In 2017, TRS reported that its “investment returned 12.6% net of fees, and the Systems 30 year-return was 8.1%. Total investment income was $5.5 billion.” We will not learn how TRS has done for FY2018, which ends June 30 until late August when the last numbers for real estate and private equity funds are finally reported. We do know that the $49.468 billion that we had at the end of June last year had grown to $51.541 billion at the end of March of this year. While still dependent on how investments do in the last couple of weeks of the fiscal year, it certainly looks like this will be another positive year for TRS, but it will still likely end the year with about 41% funded.

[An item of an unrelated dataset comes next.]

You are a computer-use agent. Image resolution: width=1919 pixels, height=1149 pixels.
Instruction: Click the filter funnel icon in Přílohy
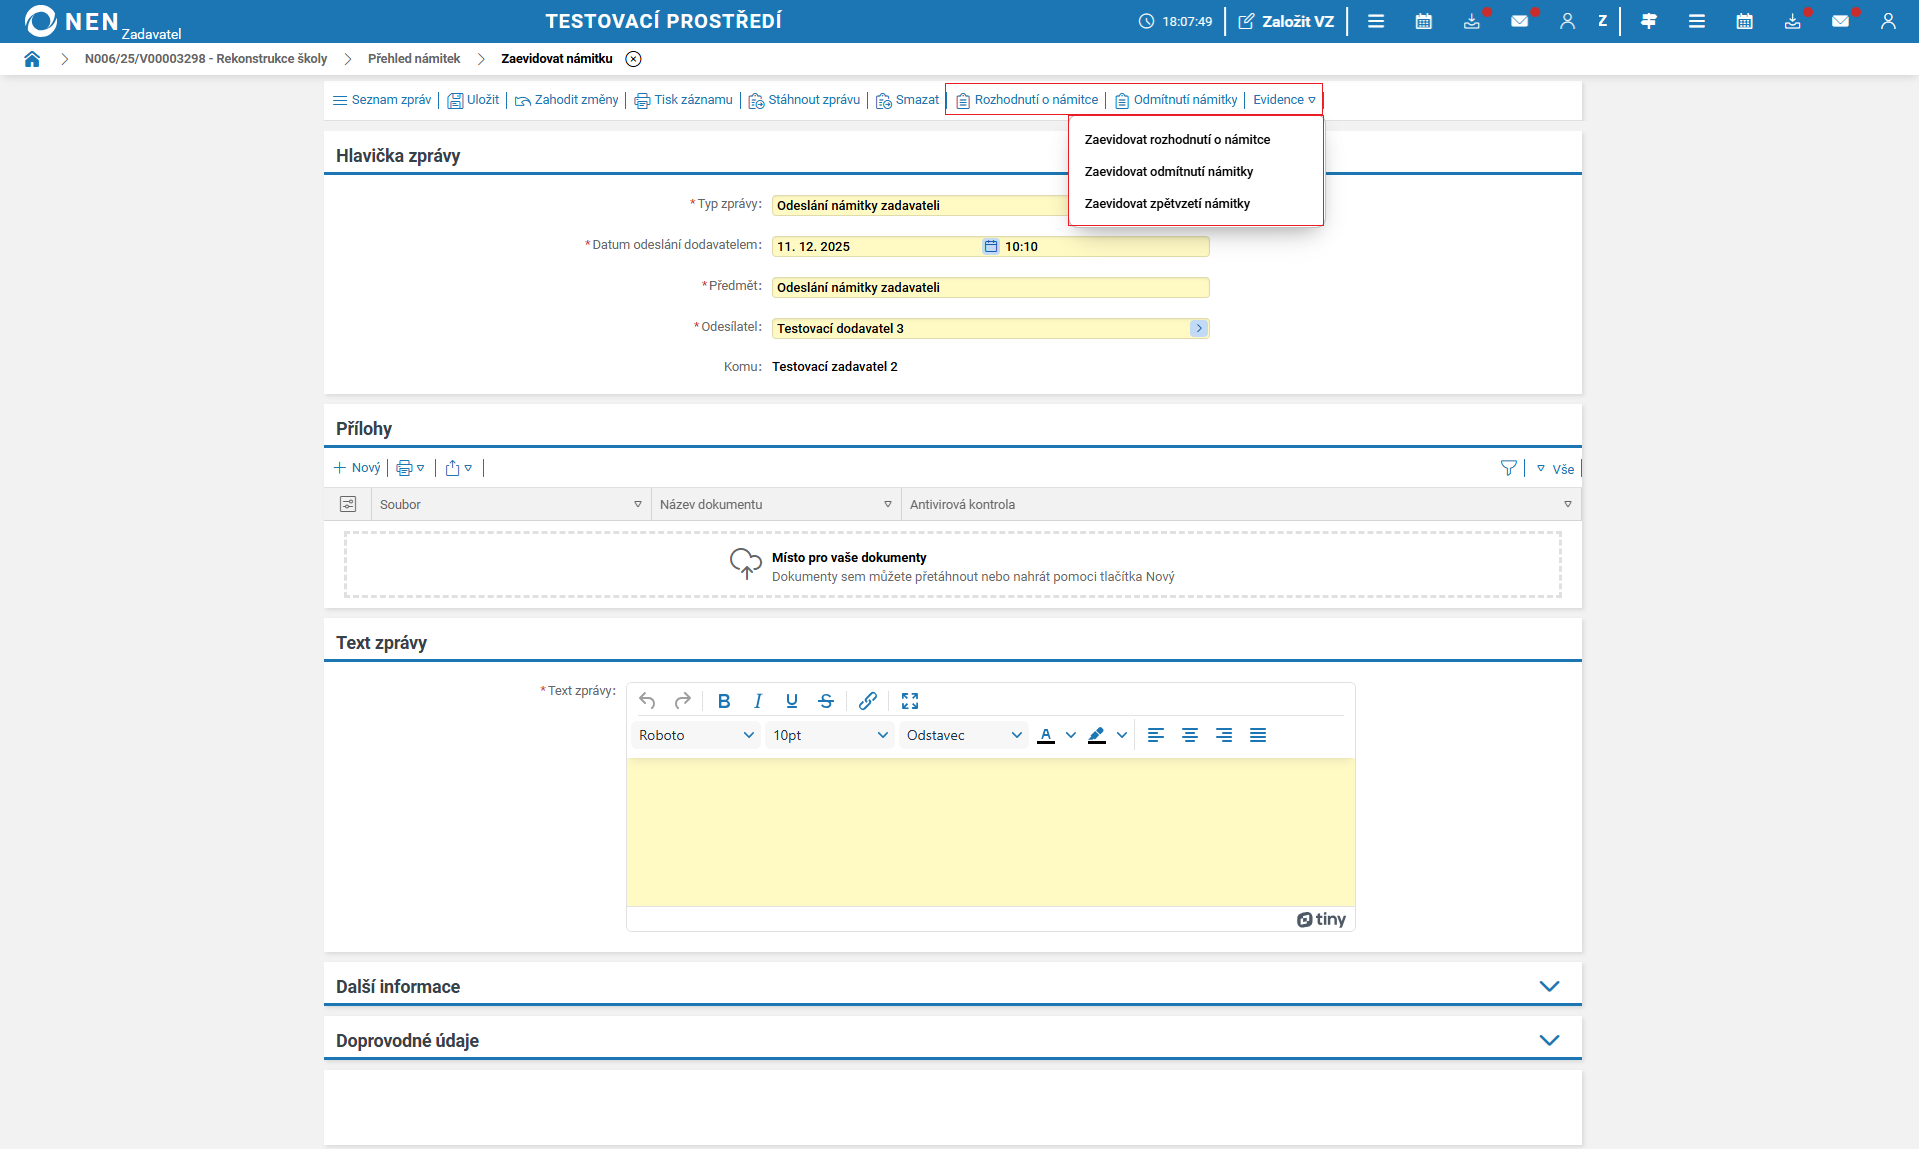click(1508, 468)
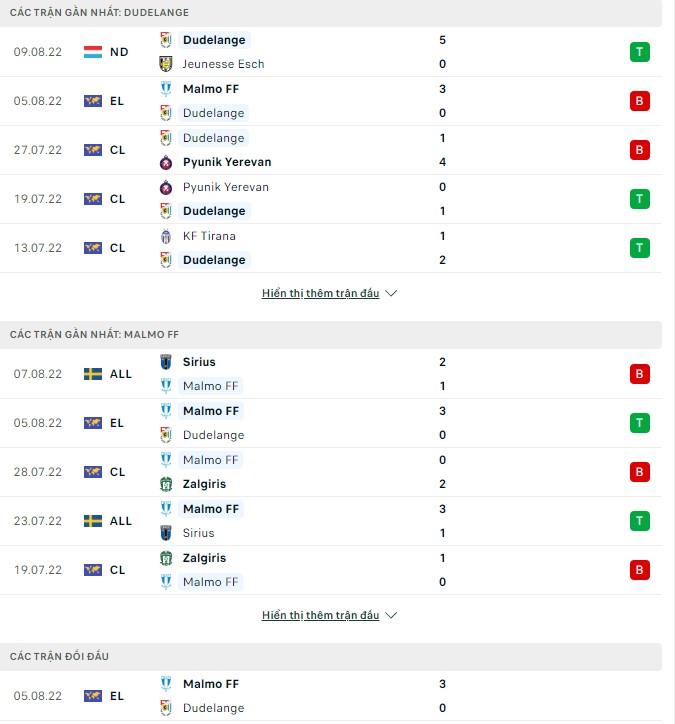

The Teachers’ Retirement System ended 2017 at 40.2% funded; the University Retirement System was at 44.4% funded; the State Employees’ Retirement System was 35.5%; the Judges Retirement System was 35.6%, and the General Assembly Retirement System was 14.9%. Yes, the retirement system for the legislators, which has over 400 annuitants, is just only a market crash away from insolvency, and many of the most recently elected senators and representatives have opted out of the system.
That General Revenue portion of the Illinois state budget for FY2019 calls for spending $38.5 billion and, of that, the total for the five pensions system is $8.5 billion. In addition, the state will pay $1.6 billion in debt service because Governor Quinn borrowed money to pay pensions seven years ago. In almost every state in the nation, three to four percent of their budget for pensions is considered normal. In Illinois, we are paying 22%, or 26% if we add the cost of borrowing. Let’s recall that is still not an adequate payment to stop, or reverse our underfunding from growing.
That is the dilemma that the State of Illinois and the citizens of the state are paying for. It is late, but the only real solution is a variation of the one suggested by Ralph Martire of the Center for Tax and Budget Accountability. He calls for re-amortizing the debt with equal payments with a goal to reach 80% funding and to sell bonds to make the payments. Paying the bonds simply shifts the responsibility to the next generation. I would prefer passing a referendum for a progressive income tax and using the increased tax revenue to try to pay down the unfunded liability directly through equal annual payments. Considering the role the new progressive state income would play in solving what the state owes the pensions, I think we should accept paying state taxes on larger pensions. I do not think it is fair to ask others to pay more unless we are willing to help contribute to a solution that works—Bob Lyons.
Bob Lyons, retired teacher and former annuitant representative on the board of the Illinois Teacher Retirement System (TRS).